I wasn’t clear in bringing up the California judge, which is my fault. Criticizing the Pennsylvania legislators for trying to remove the judges because they disagree with the ruling while also calling for the California life to be recalled is inconsistent. I don’t understand the significance of your full electorate point, but there’s a big difference between this and impeaching SCOTUS justices over Citizens United – the Pennsylvania justices are designed to be accountable to the voters, as they are elected and must run for reelection
Jason,
How many elected officials called for the Cali judge to be recalled? People were outraged by the decision and a small group called for his impeachment. That is very, very different from an entire state party rallying around impeaching judges’ whose decisions they don’t like.

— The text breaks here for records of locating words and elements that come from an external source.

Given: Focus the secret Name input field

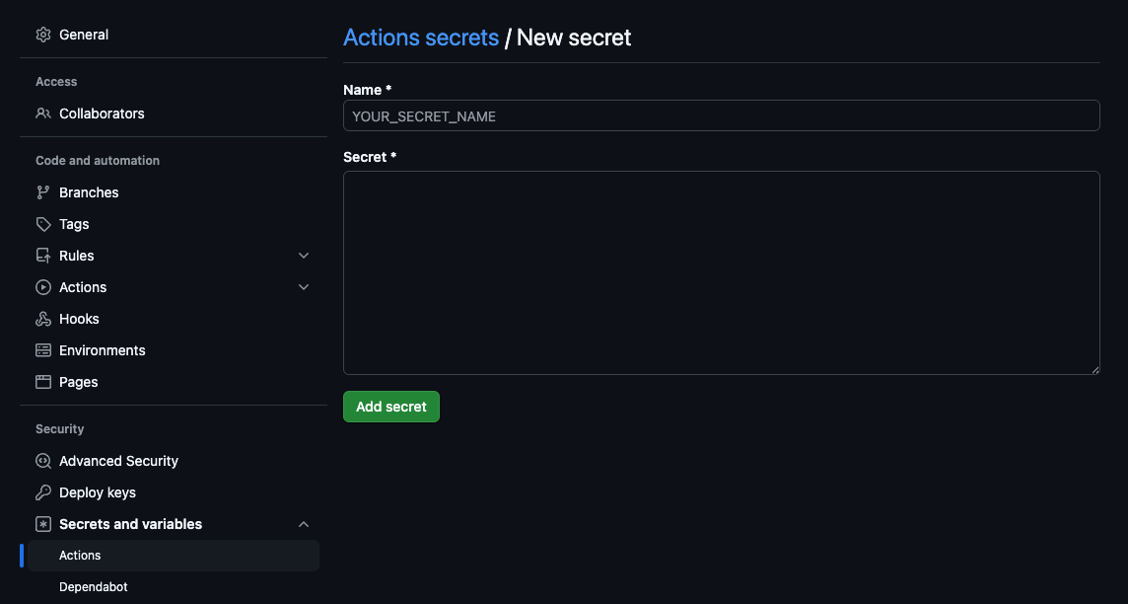Looking at the screenshot, I should click(721, 115).
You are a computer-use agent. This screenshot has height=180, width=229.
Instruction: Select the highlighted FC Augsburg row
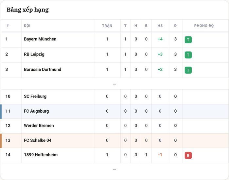115,111
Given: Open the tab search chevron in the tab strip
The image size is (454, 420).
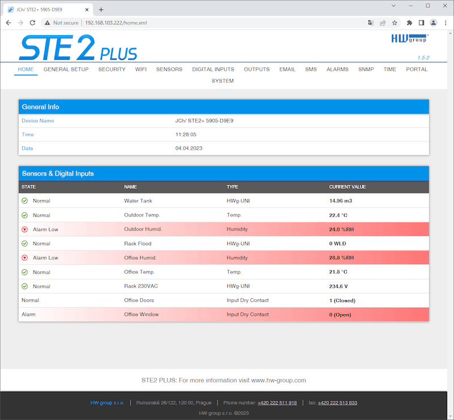Looking at the screenshot, I should pyautogui.click(x=393, y=6).
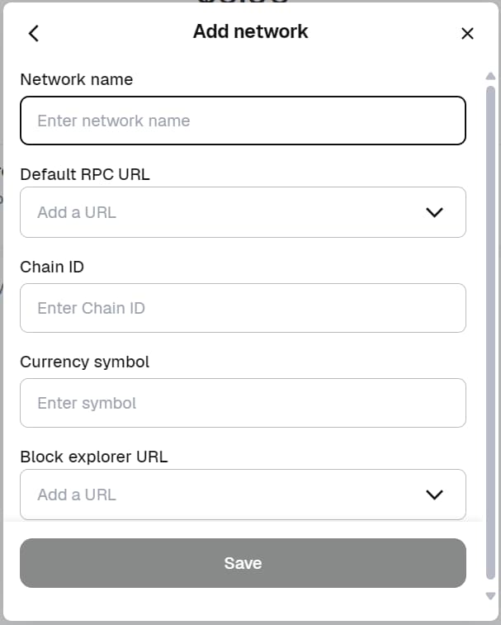This screenshot has height=625, width=501.
Task: Click the vertical scrollbar thumb
Action: 490,330
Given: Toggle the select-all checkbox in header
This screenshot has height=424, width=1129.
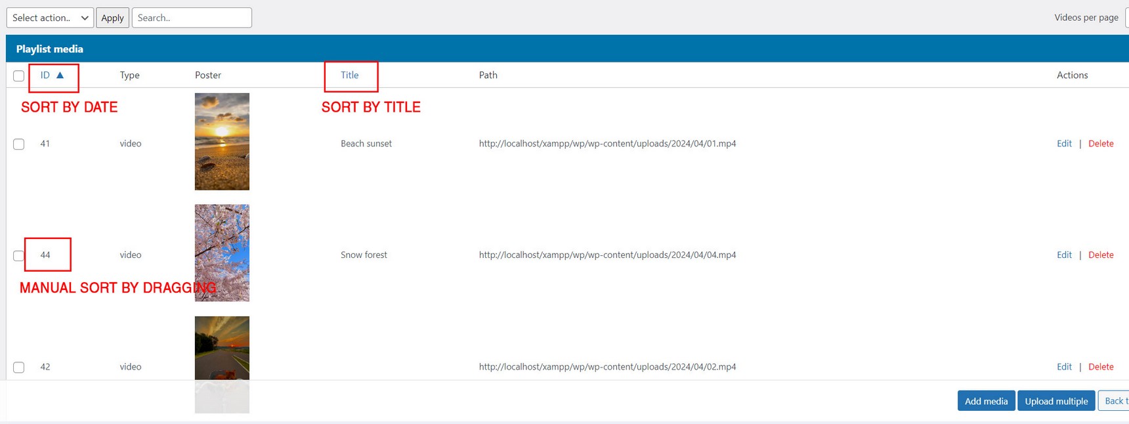Looking at the screenshot, I should click(x=19, y=76).
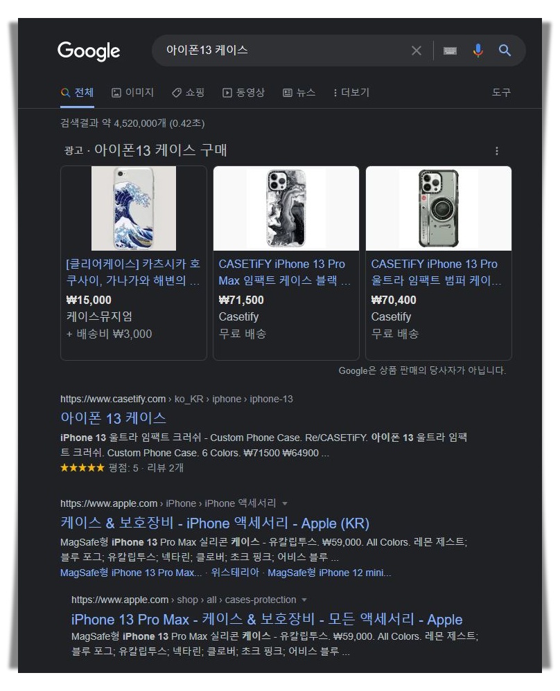Open the ad options three-dot menu
The image size is (560, 691).
click(x=497, y=151)

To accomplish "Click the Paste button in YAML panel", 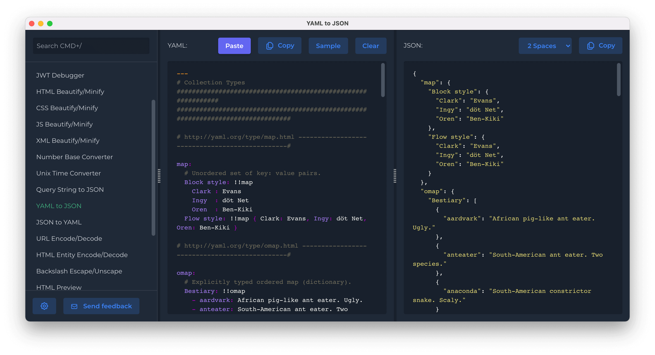I will [234, 46].
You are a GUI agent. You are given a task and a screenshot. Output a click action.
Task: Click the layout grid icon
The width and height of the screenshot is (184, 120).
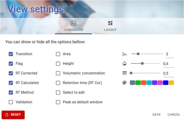[x=110, y=23]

i’m not seeing it laid out in detail in any of the links, so perhaps you could enlighten us as to why the court’s decision warrants impeachment (beyond the fact that the GOP could, theoretically, do it).
the Pennsylvania justices are designed to be accountable to the voters…
Voters, not the legislators. If this were a recall campaign, I would disagree with the political motivations, but would agree that this was a sound potential remedy. Impeachment is different. Impeachment in PA–and damn near everywhere else, as far as I can tell–has always been limited to gross misconduct or worse, not legal or political disagreements. Courts including the Supreme Court are often accused of “legislating from the bench,” but his has never been used as the grounds for impeachment. Impeachment should not be used as a legislative bypass of the judiciary. Only in our current hyper-partisan environment would this be considered even remotely appropriate.
Scott Pruitt is still a slimebag.
Am I the only one getting an error message instead of the Cape Town article?
This should be working now.
“If this were a recall campaign, I would disagree with the political motivations, but would agree that this was a sound potential remedy.”
FWIW, there is no provision in Pennsylvania law for recall elections. Impeachment is the only alternative to waiting until the next time the justices are up for reelection, and since PA Supreme Court justices are elected to 10 year terms that can be a long time.
And several states have life tenure similar to the US Supreme Court. In some states, justices are appointed instead of elected. I still believe that impeachment should only be invoked for serious crimes and misconduct, and not as a partisan remedy.
In this case, there’s no evidence that impeachment *is* the will of the people. The entire gerrymandering issue itself revolves around the will of the people not being accurately represented in the legislature. The GOP legislators themselves are conflicted in this – they’re saving their own skins – in contradiction to the court’s ruling that the composition of the legislature itself was flawed.
In this case, there’s no evidence that impeachment *is* the will of the people.
A good point, and I would go even further. Because the justices themselves ran in statewide elections, their view more likely represents the “will of the people” than the gerrymandered legislature. But this is moot unless one believes that impeachment is part of the partisan toolbox.
“But this is moot unless one believes that impeachment is part of the partisan toolbox.”
Replace “unless” with “until” and “one” with “the GOP” and “the partisan” with “their” and then add “and no one else’s because then it is a tool of elitist, unAmerican tyranny” and I think we’re getting warm.